The Chicago Bears installed their favorite appliance just in time to prepare some home cooking for the Detroit Lions.

Eight months ago, it appeared that William Perry got his nickname of "The Refrigerator" by emptying his onto the dinner table every day. His weight ballooned to 390 pounds, and coach Mike Ditka warned him to lose weight or say goodbye to the Bears."When I say something," Ditka said, "I always say it for a reason. Some people don't understand that."

On Wednesday, what was left of The Fridge signed a two-year contract reportedly worth $1 million a year, or three times what he was paid last season.

"I wanted to be here and Coach Ditka wanted me to be here," Perry said. "Unfortunately, it didn't work out until now."

The big defensive tackle missed five weeks of practice, but worked out at a suburban fitness club.

"It's good to have him back," Ditka said. "I don't know if he'll play Sunday. If he does, it will be on third-down and goal-line plays."

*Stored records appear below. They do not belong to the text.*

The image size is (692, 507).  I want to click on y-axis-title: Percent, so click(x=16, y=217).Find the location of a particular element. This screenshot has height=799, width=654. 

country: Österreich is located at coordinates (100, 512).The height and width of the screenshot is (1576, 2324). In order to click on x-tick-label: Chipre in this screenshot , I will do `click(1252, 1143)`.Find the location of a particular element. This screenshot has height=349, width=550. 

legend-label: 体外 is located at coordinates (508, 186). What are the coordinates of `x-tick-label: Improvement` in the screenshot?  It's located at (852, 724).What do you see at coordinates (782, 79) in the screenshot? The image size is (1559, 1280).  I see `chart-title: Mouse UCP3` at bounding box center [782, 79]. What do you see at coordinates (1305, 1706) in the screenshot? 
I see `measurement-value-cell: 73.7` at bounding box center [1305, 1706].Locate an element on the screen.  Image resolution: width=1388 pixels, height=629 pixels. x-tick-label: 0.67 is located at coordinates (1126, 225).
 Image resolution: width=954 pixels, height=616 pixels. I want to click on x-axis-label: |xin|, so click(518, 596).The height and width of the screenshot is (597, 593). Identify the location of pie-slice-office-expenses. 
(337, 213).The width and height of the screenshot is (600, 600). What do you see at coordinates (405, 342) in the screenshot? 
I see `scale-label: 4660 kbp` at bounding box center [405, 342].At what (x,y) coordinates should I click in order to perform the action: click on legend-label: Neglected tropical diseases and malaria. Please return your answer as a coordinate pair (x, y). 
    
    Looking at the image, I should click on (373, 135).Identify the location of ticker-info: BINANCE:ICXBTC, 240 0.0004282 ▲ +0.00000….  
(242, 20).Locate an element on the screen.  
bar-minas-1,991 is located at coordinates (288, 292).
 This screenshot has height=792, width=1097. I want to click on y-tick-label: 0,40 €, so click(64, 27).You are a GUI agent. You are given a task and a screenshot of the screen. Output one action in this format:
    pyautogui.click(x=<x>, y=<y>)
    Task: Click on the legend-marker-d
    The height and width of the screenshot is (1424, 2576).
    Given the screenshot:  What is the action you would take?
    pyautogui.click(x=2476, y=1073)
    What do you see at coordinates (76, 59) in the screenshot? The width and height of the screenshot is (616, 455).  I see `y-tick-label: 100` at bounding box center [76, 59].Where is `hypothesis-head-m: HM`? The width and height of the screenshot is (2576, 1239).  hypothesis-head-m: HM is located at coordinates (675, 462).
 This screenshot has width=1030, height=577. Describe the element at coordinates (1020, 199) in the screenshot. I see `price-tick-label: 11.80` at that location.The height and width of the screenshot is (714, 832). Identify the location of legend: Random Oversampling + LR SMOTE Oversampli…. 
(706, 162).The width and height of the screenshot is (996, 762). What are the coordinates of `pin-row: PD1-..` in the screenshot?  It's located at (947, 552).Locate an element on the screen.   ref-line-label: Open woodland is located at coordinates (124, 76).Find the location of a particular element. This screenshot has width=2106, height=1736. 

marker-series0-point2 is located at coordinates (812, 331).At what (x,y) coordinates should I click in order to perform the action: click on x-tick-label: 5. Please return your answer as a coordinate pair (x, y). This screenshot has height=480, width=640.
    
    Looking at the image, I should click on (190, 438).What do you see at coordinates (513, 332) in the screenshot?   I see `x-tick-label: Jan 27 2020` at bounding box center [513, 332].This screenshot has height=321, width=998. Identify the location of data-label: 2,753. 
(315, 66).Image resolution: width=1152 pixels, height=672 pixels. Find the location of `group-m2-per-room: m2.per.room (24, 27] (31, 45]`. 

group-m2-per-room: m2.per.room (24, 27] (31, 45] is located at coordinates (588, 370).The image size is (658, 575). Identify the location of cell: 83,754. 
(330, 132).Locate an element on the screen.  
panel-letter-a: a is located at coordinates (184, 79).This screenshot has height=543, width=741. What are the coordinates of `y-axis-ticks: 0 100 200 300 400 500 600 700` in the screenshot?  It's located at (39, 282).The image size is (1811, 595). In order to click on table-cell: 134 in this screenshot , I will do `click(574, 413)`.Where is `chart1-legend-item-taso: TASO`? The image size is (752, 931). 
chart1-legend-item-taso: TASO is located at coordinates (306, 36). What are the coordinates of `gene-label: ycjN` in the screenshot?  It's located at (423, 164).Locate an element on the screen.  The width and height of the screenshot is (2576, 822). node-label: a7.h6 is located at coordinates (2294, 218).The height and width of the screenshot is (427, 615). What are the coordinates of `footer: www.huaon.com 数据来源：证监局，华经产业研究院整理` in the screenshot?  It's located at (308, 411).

Bears lineman Richard Dent was among the most adamant among those calling for the Bears to get Perry's signature on a contract, saying The Fridge's peculiar athletic skills and massive body made him an ideal defensive tool.

In another transaction involving a very large person, Cincinnati's 6-foot-7, 292-pound Joe Walter ended a holdout and may be available for some work against Seattle on Sunday.

Seattle got to the 47-player limit by signing 300-pound tackle John Hunter, but the more significant agreement returns the club's top wide receiver a year ago, Brian Blades. He'll miss the opener against the Bengals while the club uses a two-week roster exemption to get him in the kind of shape that helped him catch 70 passes a year ago.

With Blades around, the Seahawks have said no thanks to wide receiver Michael Bates, a sixth-round selection from Arizona. Bates won a bronze medal at 200 meters in the Barcelona Olympics and continues to compete in track meets in Europe.

Just because the Washington Redskins won the Super Bowl last season doesn't mean help isn't appreciated. The Redskins, down to five linebackers, got some depth by acquiring Huey Richardson from the Pittsburgh Steelers. Washington must move a player today to make room for Richardson.

The Los Angeles Raiders have decided that Eric Dickerson, who ranks third in career rushing yardage, will start Sunday against Denver. Nick Bell will be the backup tailback.

"It's not important who starts," coach Art Shell said. "It's important how you do when you get in there."

Dickerson got the news on his 32nd birthday. He gained only 23 yards in 11 carries in the Raiders' first two exhibition games, then got 93 in 20 carries against the Redskins. Bell had 103 yards and two touchdowns in relief of Dickerson last weekend.

Across town, the Los Angeles Rams went to the waiver wire for help, picking up running back Troy Stradford and linebacker John Stephen. Stradford was let go by Kansas City, Stephen by Green Bay.

The Buffalo Bills got their last two holdouts under contract Wednesday. Tight end Keith McKeller and cornerback Kirby Jackson agreed to two-year contracts after meeting general manager Bill Polian's deadline to sign or risk sitting out the season.